Weapon costs are a critical consideration when the requirement is to attack tens of thousands of targets during a clash with a peer adversary. It is also important to consider the effectiveness of different weapons against challenging targets such as road-mobile missile launchers. A rule of thumb in this case is long-range weapons that require tens of minutes to reach their aimpoints after launch are less effective against highly mobile targets. For example, a ballistic missile launched from Japan could require 10 to 15 minutes to reach a mobile HQ-9 surface-to-air missile system defending China’s coastline. (This kind of thing is a potential mission for Army long-range fires, Gen. McConville has said.) Passing target data to an Army fire control center, assessing it, deconflicting airspace, and then commanding a launch would add more minutes. Combined, the time needed to place a ballistic missile warhead on the HQ-9 could exceed the five minutes a HQ-9 needs to “scoot” after it shoots. In contrast, penetrating bombers and fighters can find, track, and kill mobile targets before they move or take other defensive actions.
The Army’s long-range strike plan is one example of the need to integrate the services’ future force visions. A good beginning would be to assess on a cost-per-effect basis how DoD as a whole should maximize its long-range strike capacity.
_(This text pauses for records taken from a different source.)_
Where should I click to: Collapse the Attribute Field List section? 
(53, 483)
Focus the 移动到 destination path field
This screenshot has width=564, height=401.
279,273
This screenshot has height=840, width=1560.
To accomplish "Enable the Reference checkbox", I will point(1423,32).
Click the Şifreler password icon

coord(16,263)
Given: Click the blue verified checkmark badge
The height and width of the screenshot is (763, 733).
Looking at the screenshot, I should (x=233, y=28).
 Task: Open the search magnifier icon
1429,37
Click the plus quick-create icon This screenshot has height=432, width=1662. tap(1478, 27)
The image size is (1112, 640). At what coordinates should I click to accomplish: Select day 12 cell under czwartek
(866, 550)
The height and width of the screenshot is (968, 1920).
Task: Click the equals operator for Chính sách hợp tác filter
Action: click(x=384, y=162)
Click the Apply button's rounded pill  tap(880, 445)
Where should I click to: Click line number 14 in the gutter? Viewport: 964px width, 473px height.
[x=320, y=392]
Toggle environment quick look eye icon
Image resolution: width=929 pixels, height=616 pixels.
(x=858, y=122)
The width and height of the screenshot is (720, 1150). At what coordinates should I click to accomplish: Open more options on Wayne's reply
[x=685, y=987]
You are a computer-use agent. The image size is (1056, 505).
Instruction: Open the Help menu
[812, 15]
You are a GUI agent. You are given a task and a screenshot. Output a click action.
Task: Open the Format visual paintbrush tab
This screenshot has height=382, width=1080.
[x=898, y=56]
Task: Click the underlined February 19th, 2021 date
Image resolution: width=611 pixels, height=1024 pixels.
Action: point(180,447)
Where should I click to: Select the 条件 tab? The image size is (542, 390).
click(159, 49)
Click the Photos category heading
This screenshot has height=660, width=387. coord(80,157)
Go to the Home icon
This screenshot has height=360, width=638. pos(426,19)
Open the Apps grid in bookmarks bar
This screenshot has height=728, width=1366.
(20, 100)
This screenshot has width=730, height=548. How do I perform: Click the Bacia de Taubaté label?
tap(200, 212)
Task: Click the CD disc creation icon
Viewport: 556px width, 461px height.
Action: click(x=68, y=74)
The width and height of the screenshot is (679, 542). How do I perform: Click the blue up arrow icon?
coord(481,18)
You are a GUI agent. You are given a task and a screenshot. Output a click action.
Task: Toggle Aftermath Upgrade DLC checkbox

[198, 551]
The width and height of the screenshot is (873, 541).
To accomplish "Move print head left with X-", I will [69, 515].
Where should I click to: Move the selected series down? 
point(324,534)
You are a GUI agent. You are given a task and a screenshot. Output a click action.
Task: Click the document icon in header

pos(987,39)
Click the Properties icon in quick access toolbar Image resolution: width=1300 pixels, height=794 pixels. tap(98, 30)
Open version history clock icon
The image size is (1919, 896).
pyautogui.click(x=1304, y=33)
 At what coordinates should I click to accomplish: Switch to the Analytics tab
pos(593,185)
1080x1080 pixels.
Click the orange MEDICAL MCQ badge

A focused review of the services’ roles and missions would be a complementary initiative. It is clear the Marine Corps is willing to trust other services to perform their core missions in a fight with China. As for the Army, its long-range strike ambitions suggest it may be concerned with another pacing challenge—ensuring it does not lose budget share due to the limited relevance of land-based maneuver warfare in the Indo-Pacific. DoD will waste its precious resources on excessively redundant capabilities if it does nothing to address this kind of behavior. The Marine Corps is now leading the way. If the other services fail to follow suit, America’s military will be weaker for it.
Mark Gunzinger is Director, Future Concepts and Capability Assessments, at the Mitchell Institute for Aerospace Studies.